Wiesbadens Theater revolutioniert die Spielzeit 2026/2027 mit radikaler Bürgerbeteiligung
Catrin KabusWiesbadens Theater revolutioniert die Spielzeit 2026/2027 mit radikaler Bürgerbeteiligung
Das Hessische Staatstheater Wiesbaden startet mit einer provokanten Frage in die mutige Spielzeit 2026/2027: Wem gehört die Stadt? Dieses Jahr bricht das Programm die Grenzen zwischen Künstlern und Publikum auf und verwandelt das Theater in einen Ort gemeinsamer Erfahrungen. Von großen Bühnen bis hin zu unerwarteten Straßenecken verspricht die Spielzeit, Traditionen infrage zu stellen und die Stadt selbst zum Mitspieler zu machen.

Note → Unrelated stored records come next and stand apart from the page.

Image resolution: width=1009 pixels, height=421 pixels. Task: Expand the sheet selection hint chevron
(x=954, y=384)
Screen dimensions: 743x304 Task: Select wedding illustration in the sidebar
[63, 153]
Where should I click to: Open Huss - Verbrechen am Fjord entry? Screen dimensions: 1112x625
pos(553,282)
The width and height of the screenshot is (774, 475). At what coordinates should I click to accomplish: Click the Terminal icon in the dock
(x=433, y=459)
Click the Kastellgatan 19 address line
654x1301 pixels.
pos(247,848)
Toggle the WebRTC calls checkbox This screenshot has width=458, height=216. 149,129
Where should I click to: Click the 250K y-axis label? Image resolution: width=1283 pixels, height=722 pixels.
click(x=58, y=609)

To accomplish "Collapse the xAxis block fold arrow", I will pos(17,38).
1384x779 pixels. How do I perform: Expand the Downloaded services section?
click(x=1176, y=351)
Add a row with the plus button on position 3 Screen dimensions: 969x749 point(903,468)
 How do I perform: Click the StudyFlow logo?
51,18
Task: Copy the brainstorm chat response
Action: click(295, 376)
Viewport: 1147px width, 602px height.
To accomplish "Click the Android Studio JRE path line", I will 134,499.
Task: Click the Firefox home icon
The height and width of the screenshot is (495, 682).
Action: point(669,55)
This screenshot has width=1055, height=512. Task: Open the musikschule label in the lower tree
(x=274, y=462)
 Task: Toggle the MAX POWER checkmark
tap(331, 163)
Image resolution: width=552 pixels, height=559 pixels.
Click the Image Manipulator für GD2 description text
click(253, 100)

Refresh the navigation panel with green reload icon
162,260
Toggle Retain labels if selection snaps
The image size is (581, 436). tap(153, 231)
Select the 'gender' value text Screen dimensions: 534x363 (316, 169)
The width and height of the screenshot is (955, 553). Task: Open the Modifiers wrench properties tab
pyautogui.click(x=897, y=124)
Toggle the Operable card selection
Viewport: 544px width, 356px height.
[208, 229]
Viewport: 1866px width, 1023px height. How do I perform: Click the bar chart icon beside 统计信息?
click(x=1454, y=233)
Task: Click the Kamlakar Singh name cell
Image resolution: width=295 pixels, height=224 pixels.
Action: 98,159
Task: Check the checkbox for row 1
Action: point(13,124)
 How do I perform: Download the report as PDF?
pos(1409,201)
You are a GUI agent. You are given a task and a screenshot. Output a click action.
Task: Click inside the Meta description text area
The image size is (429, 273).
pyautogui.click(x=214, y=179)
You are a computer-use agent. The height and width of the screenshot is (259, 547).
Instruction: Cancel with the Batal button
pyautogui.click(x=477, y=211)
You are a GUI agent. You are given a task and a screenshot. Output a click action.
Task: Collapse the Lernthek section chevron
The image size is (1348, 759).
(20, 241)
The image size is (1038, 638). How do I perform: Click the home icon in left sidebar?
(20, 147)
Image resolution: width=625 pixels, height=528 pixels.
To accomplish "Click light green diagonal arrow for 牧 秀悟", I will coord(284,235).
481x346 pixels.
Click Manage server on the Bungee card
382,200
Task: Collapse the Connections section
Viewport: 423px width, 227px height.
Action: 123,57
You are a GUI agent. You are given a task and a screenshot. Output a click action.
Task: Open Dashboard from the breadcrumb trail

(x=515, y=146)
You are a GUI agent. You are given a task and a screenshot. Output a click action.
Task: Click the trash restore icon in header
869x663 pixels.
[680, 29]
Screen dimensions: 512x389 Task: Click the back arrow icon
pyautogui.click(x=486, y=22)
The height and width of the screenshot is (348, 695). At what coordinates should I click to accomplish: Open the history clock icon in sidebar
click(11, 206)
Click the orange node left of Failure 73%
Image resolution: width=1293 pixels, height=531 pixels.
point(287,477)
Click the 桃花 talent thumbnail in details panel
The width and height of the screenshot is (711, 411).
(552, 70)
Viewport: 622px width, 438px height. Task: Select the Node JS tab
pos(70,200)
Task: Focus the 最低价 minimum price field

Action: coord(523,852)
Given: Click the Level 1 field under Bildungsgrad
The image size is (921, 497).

Den Auftakt bildet Carl Orffs Carmina Burana, ein kraftvolles Werk, bekannt für seine mitreißenden Rhythmen und urwüchsige Energie. Diese Wahl setzt den Ton für ein Jahr, das schwere Themen mit dynamischen Aufführungen verbindet.
Statt sich auf seine eigenen vier Wände zu beschränken, begibt sich das Theater mitten ins Leben. Bei Metropolis Wiesbaden ziehen Schauspieler und Musiker auf die Straßen und verwandeln die Stadt in eine Bühne. Gleichzeitig tauchen Opern-Flashmobs unerwartet auf, brechen Alltagsroutinen auf und überraschen Passanten, die vielleicht noch nie eine klassische Vorstellung besucht haben.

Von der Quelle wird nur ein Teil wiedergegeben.